BRIEF: Quote the entries from their first line through the line containing "[x=490, y=65]", including both ends.

(Entries excerpted from a collection)
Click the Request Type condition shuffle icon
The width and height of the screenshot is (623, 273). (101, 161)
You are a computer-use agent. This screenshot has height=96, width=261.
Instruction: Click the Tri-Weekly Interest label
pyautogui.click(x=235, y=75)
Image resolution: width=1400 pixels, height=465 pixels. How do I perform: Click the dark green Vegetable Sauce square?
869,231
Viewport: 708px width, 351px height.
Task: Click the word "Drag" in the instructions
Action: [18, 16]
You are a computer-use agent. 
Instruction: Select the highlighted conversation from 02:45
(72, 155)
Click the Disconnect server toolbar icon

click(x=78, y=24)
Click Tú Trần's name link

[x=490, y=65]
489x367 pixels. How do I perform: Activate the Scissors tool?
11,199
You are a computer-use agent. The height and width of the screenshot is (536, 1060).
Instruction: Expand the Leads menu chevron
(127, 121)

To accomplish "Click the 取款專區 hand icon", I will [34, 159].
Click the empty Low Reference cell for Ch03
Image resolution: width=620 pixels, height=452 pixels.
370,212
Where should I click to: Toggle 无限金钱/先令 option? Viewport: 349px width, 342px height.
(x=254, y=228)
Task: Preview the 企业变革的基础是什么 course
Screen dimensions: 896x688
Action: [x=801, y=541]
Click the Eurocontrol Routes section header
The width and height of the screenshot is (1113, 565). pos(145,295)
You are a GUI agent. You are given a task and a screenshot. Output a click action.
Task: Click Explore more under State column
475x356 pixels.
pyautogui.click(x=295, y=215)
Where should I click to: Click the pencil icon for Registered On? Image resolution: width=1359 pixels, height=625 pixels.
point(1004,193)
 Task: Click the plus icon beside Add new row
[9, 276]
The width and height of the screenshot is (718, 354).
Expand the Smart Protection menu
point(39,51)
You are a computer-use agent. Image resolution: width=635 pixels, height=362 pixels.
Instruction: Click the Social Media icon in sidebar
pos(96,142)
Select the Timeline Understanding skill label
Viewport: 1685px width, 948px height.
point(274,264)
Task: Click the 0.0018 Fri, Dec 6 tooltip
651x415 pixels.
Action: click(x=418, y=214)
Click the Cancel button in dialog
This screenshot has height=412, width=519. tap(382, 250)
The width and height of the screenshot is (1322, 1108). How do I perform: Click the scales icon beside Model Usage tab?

FINISHED TASK:
Click the Request Type condition shuffle icon
The width and height of the screenshot is (623, 273). (101, 161)
You are a computer-use agent. This screenshot has height=96, width=261.
Instruction: Click the Tri-Weekly Interest label
pyautogui.click(x=235, y=75)
Image resolution: width=1400 pixels, height=465 pixels. How do I perform: Click the dark green Vegetable Sauce square?
869,231
Viewport: 708px width, 351px height.
Task: Click the word "Drag" in the instructions
Action: [18, 16]
You are a computer-use agent. 
Instruction: Select the highlighted conversation from 02:45
(72, 155)
Click the Disconnect server toolbar icon

click(x=78, y=24)
Click Tú Trần's name link

[x=490, y=65]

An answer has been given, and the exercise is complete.